Frédérique PépinAdjointe au maire de La Roche-sur-Yon en charge du commerce et de l'artisanat.
En tant que ville moyenne, La Roche-sur-Yon bénéficie aussi pour son dynamisme commercial d'aides de l'Etat, ce qui permet de rénover certaines rues à des fins d'attractivité. La ville a aussi embauché un "manager de centre-ville" chargé de faire le lien avec les commerçants et elle a édité un livret pour faciliter les démarches des porteurs de projet.
"Nous avons aussi régulièrement des animations comme l'opération "Faites le plein de couleurs" qui va débuter le 15 avril et durer un mois, avec une revégétalisation des rues et beaucoup de couleurs."
Peu de grandes chaînes de magasins
Pour Frédérique Pépin, la crise que subissent plusieurs grandes enseignes ne devrait pas fragiliser le centre-ville de La Roche-sur-Yon.
"Nous avons peu d'enseignes nationales ou alors gérées par des indépendants locaux, précise-t-elle.
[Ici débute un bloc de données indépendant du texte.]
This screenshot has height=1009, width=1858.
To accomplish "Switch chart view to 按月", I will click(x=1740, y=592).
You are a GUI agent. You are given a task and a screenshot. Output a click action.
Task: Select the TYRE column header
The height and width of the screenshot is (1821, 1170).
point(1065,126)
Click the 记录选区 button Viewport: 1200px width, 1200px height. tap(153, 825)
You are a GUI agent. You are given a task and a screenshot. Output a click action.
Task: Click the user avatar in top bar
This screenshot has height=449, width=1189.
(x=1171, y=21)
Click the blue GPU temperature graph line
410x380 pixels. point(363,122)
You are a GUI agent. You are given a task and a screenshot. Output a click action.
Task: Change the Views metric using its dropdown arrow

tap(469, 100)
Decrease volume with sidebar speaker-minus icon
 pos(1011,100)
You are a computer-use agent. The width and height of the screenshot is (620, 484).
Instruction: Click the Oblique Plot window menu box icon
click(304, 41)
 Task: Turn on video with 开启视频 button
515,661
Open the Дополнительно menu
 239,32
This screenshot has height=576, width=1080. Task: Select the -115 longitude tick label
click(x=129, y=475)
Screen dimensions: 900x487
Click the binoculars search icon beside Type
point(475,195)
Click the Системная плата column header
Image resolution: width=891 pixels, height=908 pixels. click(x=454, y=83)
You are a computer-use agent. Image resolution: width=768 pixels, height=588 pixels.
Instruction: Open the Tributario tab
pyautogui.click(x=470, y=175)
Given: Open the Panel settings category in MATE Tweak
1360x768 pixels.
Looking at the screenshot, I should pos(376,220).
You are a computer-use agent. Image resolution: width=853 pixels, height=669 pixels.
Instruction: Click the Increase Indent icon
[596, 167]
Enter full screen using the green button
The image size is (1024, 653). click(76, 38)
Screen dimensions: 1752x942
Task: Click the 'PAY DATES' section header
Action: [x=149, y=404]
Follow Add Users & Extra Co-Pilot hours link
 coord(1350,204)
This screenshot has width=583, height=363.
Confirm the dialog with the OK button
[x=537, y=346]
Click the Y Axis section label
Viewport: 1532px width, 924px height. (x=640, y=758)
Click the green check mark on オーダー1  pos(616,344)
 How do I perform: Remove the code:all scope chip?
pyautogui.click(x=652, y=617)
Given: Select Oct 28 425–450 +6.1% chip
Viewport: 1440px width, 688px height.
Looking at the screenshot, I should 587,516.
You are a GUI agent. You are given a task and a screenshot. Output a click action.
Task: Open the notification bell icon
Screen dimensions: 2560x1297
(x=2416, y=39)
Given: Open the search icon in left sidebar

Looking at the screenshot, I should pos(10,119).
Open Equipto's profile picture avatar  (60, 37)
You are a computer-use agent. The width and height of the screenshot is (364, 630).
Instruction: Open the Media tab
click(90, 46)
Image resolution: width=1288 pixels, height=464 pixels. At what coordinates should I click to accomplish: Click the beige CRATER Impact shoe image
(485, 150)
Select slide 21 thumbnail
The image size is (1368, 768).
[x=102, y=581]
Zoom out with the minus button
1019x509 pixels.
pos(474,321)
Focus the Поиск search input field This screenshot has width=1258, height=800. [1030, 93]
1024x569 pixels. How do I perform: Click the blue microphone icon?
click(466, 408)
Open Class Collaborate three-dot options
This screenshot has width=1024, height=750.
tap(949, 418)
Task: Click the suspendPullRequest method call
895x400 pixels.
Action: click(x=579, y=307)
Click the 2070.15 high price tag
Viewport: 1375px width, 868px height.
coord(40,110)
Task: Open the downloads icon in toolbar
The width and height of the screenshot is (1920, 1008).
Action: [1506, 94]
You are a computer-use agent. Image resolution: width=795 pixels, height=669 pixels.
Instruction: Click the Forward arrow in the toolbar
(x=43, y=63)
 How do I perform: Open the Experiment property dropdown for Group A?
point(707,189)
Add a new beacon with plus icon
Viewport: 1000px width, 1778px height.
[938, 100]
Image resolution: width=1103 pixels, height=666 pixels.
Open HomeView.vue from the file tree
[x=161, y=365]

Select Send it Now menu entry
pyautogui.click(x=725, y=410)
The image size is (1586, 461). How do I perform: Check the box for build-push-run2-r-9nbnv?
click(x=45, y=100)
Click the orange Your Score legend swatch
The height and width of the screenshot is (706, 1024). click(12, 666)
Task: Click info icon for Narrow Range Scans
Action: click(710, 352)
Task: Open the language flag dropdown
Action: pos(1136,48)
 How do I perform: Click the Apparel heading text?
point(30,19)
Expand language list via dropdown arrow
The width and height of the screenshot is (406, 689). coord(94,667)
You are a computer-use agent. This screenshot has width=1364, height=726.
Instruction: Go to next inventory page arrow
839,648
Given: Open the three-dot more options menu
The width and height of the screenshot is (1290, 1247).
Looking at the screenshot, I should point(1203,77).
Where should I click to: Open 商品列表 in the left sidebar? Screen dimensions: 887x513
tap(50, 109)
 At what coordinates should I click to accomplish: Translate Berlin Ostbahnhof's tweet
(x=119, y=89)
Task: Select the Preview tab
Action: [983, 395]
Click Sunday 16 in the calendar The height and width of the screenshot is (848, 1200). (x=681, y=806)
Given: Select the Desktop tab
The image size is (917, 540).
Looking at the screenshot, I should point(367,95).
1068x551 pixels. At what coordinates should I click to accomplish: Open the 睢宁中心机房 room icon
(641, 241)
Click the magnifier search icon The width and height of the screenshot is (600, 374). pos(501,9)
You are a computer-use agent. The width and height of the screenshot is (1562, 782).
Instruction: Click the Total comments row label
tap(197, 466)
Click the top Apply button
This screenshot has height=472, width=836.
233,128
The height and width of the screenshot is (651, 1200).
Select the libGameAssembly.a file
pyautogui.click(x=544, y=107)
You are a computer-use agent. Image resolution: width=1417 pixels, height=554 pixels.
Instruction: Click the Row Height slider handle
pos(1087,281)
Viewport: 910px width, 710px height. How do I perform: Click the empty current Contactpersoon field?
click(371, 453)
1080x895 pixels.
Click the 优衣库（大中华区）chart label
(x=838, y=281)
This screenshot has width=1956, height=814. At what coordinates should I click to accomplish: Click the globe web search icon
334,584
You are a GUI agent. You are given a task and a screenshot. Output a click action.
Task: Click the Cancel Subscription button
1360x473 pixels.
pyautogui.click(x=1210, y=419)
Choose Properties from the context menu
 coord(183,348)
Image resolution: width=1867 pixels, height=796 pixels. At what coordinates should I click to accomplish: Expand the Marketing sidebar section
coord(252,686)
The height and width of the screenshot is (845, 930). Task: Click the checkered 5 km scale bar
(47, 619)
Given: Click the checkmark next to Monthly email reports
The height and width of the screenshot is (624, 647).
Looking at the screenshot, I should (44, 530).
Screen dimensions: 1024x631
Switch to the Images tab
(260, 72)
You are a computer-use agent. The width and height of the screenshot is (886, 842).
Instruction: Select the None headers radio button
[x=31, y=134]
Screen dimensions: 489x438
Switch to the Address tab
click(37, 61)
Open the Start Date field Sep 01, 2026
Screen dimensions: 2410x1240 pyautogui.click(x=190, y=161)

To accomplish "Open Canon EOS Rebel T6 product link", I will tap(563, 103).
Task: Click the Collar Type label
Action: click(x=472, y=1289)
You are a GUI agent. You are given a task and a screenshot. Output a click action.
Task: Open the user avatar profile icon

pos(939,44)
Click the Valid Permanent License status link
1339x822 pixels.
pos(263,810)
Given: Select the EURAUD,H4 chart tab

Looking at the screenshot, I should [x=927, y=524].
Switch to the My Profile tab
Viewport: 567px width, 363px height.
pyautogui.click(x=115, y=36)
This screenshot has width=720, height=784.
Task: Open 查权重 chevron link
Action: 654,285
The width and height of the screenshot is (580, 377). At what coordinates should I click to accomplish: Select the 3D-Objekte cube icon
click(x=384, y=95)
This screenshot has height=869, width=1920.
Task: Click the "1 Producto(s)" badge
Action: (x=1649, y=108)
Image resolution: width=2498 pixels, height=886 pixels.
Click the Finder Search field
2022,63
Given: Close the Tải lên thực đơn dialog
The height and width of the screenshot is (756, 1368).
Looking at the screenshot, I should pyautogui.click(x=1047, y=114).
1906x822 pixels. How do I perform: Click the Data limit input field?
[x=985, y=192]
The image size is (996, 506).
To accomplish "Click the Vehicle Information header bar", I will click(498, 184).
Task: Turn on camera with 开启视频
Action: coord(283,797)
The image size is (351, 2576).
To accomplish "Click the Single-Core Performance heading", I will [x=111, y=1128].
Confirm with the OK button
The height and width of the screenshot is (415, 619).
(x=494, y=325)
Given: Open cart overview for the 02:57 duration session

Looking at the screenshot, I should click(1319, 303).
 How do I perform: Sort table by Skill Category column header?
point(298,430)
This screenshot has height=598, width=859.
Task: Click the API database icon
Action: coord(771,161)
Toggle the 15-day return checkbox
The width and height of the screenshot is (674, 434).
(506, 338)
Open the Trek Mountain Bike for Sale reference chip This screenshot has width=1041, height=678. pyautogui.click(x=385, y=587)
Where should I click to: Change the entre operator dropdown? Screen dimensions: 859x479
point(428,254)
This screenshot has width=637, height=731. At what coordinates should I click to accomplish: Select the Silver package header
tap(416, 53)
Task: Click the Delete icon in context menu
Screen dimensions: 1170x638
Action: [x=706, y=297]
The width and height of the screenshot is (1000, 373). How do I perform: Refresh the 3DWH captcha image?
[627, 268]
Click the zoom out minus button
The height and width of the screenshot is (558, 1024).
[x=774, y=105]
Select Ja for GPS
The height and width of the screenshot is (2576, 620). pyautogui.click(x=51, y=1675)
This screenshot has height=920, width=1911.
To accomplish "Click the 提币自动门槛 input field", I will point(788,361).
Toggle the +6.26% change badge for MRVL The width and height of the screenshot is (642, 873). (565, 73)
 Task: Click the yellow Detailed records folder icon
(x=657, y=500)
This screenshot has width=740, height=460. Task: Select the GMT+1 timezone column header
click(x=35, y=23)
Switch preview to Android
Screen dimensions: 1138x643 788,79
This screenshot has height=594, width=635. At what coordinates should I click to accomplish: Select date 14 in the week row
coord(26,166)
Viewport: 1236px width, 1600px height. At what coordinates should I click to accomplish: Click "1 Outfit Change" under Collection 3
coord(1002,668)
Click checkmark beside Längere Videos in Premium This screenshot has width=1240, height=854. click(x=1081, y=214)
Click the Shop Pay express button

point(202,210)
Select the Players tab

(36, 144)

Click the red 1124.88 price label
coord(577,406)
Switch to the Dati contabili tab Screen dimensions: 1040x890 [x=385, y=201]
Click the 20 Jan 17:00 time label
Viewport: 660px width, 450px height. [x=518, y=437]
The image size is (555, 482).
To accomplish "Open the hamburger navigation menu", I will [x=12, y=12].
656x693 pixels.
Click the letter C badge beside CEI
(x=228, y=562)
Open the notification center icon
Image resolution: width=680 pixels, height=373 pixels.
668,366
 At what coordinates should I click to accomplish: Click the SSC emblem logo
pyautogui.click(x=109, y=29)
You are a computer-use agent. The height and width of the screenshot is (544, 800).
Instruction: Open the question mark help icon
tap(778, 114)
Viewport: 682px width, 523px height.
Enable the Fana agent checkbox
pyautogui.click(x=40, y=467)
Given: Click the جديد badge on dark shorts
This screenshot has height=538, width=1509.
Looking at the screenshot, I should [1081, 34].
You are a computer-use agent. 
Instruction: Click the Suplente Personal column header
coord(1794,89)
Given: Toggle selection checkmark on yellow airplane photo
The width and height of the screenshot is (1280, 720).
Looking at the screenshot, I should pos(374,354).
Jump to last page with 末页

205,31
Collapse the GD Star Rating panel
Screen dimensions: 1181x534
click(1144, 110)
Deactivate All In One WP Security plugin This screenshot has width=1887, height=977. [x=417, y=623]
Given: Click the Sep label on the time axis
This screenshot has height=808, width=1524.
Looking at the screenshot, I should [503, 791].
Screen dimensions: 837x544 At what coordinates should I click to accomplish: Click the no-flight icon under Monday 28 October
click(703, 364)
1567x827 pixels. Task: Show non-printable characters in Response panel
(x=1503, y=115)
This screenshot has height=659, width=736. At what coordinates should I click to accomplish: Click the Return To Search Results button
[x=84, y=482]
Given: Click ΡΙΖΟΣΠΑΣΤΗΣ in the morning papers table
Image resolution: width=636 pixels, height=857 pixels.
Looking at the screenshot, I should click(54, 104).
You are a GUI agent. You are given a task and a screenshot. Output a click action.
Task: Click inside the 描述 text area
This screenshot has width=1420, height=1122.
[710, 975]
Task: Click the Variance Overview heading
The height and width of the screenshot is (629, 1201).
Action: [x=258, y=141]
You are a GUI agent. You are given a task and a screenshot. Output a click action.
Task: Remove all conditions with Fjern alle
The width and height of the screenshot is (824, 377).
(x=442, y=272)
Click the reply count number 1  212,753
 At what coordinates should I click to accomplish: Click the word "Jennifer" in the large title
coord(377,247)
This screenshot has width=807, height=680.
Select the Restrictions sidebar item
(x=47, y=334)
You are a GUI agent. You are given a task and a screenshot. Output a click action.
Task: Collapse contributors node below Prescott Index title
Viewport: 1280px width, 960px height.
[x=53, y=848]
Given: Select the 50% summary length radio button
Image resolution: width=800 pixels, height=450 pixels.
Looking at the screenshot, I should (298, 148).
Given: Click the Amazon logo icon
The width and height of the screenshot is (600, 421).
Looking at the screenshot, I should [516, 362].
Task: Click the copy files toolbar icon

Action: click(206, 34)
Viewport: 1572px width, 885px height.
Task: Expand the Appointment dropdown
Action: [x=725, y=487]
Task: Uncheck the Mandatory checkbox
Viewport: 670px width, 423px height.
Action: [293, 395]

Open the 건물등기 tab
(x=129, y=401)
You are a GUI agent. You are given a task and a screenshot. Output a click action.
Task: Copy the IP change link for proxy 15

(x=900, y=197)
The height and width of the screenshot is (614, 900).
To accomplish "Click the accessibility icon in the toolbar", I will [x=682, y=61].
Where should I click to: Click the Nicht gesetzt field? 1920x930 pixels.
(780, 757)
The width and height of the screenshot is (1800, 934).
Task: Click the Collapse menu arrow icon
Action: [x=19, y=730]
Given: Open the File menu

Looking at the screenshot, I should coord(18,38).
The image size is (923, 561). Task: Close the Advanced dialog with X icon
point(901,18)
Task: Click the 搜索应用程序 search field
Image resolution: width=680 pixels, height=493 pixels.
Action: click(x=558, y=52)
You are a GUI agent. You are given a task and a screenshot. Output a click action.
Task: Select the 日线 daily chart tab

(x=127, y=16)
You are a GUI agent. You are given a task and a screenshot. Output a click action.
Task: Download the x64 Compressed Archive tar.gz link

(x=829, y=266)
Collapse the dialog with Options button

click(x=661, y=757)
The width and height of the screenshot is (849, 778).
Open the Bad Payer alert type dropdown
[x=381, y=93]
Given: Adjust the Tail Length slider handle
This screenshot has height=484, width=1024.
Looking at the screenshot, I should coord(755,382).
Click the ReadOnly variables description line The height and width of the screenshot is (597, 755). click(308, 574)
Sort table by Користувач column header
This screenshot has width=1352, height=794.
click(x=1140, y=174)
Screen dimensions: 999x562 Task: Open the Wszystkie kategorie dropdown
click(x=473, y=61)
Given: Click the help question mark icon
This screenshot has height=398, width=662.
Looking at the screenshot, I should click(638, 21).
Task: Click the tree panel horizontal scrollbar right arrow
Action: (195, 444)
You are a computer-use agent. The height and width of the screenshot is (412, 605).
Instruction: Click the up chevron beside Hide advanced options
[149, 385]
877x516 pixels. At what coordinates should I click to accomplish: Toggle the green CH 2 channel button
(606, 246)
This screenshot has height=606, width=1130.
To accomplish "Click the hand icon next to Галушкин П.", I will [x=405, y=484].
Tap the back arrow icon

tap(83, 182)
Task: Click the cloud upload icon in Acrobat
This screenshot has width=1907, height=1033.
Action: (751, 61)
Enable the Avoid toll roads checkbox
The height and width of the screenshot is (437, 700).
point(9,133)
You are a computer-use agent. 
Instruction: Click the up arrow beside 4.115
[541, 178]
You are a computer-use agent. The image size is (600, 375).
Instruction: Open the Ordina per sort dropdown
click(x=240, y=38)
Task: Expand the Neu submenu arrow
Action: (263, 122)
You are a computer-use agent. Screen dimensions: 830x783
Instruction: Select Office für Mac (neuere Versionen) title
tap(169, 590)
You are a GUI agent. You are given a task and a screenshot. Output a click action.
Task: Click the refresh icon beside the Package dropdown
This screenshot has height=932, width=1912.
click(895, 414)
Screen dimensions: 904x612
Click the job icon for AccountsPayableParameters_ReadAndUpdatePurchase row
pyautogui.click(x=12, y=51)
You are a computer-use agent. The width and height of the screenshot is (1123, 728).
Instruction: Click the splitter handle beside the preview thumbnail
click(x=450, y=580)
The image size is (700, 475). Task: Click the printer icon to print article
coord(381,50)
On a beaucoup de magasins qui ne sont pas des chaînes. On n'est pas trop impacté."
Nantes, un des plus faibles taux de vacance
"Le centre-ville est très attractif, nous explique Sara Gangloff, déléguée générale de Plein Centre, l'association qui fédère 400 des 2000 commerçants du centre-ville de Nantes. Nantes a l'un des plus faibles taux de vacance en France avec seulement 3%, contre 10 % au niveau national. Et 70 % des commerçants sont des indépendants."
Il semble que l'on se bouscule au portillon pour trouver une cellule commerciale à réinvestir. Même les difficultés rencontrées par la grande surface Go Sport ne semble pas inquiéter. D'autres noms sont sur la liste d'attente pour de telles superficies.
Mars catastrophique
Un état des lieux qui se heurte pourtant à une réalité économique moins éclatante. Le turn-over des enseignes reste important et, depuis ce début 2023, les affaires ne vont pas si bien que ça.
"Janvier et février étaient encore convenables, constate Sara Gangloff, mais mars a été catastrophique dans tous les secteurs du fait des débordements dans les manifestations après le passage du 49.3."
Si Hugues Frioux, le vice président de la Chambre de Commerce et d'Industrie de Nantes Saint-Nazaire, tient à préciser que Nantes est une ville attractive et que l'agglomération attire 9 000 habitants supplémentaires chaque année, signe de vitalité, il s'inquiète tout de même pour les mois à venir.
"Ceux qui peinent à recruter sont fragilisés, mais pour l'instant, ça tient."
Hugues FriouxVice Président Chambre de Commerce et d'Industrie Nantes Saint-Nazaire
Certes, les cellules commerciales restent peu de temps vides lors de changements de propriétaire, mais le contexte actuel est morose.
"Pour que le consommateur achète, il faut qu'il soit apaisé" dit-il. Et ce n'est pas franchement le cas.
De plus, le contexte social a amené à reporter des événements facteurs d'attractivité dans le centre-ville comme la braderie.
"La braderie sert à déstocker, explique-t-il. Vous faites alors un peu de trésorerie pour acheter les stocks pour l'été. Il ne faudrait pas que ça soit annulé mais seulement reporté."
"Les trésoreries sont au plus bas, il faut rembourser l'intégralité des PGE (Prêts Garantis par l'Etat)"
Hugues FriouxVice Président Chambre de Commerce et d'Industrie de Nantes Saint-Nazaire.
Mais ce qui inquiète le plus c'est qu'il faut maintenant rembourser les prêts accordés par l'Etat au moment des confinements et payer les charges URSSAF qui avaient été reportées. Combien de commerçants qui tenaient jusqu'à maintenant vont lâcher prise ? Hugues Frioux dit n'en avoir aucune idée.
"On est très attentifs jusqu'à cet été pour voir ce qui va se passer, avoue-t-il, mais ça a déjà commencé. Les premiers qui vendront trouveront preneur mais pour les suivants, ce sera plus difficile."
Pour le consommateur nantais, ce qui risque de se passer sera sans doute invisible. Un commerce en remplacera un autre et ce consommateur y gagnera en renouvellement, en diversité peut-être.
Mais il ne verra pas la casse qu'il y a derrière un changement d'enseigne.